Tunable quantum interference effect on magnetoconductivity in few-layer black phosphorus

TL;DR

This paper develops a comprehensive theory of quantum interference effects in few-layer black phosphorus, revealing tunable magnetoconductivity behaviors across different electronic phases with anisotropic considerations.

Contribution

It introduces a novel anisotropic weak localization/antilocalization theory and applies it to predict quantum interference effects in various phases of black phosphorus.

Findings

Crossover from weak localization to antilocalization in BP.

Nontrivial power-law dependence of magnetoconductivity at the semi-Dirac transition.

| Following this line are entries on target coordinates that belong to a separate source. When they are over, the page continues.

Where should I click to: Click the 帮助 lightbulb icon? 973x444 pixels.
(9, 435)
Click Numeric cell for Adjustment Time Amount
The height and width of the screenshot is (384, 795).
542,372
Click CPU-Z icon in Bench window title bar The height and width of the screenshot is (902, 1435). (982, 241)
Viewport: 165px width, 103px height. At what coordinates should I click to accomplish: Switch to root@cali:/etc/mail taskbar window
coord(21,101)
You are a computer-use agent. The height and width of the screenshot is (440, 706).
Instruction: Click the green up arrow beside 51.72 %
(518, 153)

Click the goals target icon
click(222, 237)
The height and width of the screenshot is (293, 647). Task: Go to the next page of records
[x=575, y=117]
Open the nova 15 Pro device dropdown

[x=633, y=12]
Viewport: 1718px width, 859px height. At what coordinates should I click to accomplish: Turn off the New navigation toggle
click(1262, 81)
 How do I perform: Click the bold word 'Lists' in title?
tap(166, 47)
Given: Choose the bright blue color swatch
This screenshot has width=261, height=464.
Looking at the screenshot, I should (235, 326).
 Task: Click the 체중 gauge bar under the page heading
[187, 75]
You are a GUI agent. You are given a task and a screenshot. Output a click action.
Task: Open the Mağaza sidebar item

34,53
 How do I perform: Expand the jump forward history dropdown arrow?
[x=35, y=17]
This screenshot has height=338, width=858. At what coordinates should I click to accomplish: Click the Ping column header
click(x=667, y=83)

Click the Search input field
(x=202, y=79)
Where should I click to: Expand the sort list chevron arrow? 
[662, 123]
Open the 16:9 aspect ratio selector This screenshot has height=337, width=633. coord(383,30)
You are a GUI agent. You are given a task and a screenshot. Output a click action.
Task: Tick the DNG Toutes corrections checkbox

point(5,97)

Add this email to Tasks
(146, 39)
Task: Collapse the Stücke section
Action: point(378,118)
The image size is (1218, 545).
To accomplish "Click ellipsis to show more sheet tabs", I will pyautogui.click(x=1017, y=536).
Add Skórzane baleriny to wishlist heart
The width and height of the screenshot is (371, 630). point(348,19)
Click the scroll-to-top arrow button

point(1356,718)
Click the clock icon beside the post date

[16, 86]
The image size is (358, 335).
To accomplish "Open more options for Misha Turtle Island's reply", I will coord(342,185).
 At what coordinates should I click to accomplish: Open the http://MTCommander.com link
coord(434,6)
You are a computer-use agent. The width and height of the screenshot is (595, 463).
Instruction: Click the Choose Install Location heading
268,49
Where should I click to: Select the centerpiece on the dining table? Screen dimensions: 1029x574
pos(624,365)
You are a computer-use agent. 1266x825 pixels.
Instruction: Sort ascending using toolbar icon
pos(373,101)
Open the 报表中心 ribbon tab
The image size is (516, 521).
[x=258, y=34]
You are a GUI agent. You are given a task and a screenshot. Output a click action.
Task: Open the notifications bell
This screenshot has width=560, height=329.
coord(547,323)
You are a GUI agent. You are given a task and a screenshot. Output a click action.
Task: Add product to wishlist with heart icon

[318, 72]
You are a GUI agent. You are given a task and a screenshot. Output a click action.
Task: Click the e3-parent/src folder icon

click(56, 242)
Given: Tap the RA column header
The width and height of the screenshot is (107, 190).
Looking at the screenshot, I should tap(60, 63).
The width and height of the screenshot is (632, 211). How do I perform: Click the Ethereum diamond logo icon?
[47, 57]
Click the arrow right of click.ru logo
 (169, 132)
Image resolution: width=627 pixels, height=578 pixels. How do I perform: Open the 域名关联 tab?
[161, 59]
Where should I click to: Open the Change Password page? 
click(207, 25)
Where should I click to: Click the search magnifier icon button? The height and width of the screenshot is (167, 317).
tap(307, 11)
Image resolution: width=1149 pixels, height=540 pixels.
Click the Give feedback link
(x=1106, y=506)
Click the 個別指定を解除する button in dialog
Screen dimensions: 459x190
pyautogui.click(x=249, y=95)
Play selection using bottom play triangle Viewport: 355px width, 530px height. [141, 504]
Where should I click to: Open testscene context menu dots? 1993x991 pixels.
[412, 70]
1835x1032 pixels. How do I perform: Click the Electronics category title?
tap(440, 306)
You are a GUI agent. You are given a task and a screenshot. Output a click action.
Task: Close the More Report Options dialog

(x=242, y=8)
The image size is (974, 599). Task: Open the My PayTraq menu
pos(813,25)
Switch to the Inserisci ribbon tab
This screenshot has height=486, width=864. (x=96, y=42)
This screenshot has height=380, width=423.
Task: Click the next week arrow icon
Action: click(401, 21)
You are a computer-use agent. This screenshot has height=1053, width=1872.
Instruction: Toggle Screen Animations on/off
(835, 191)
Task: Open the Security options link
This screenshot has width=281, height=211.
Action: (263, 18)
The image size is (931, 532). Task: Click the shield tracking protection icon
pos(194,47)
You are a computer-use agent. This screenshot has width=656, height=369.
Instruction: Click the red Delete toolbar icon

Magnetoconductivity to Boltzmann conductivity ratio is direction-independent.

Abstract

In this study, we develop a systematic weak localization/antilocalization theory fully considering the anisotropy and Berry phase of the system, and apply it to various phases of few-layer black phosphorus (BP), which has a highly anisotropic electronic structure with an electronic gap size tunable even to a negative value. The derivation of a Cooperon ansatz for the Bethe-Salpeter equation in a general anisotropic system is presented, revealing the existence of various quantum interference effects in different phases of few-layer BP, including a crossover from weak localization to antilocalization. We also predict that the magnetoconductivity at the semi-Dirac transition point will exhibit a nontrivial power-law dependence on the magnetic field, while following the conventional logarithmic field-dependence of 2D systems in the insulator and Dirac semimetal phases. Notably, the ratio between the magnetoconductivity and Boltzmann conductivity turns out to be independent of the direction, even in strongly anisotropic systems. Finally, we discuss the tunability of the quantum corrections of few-layer BP in terms of the symmetry class of the system.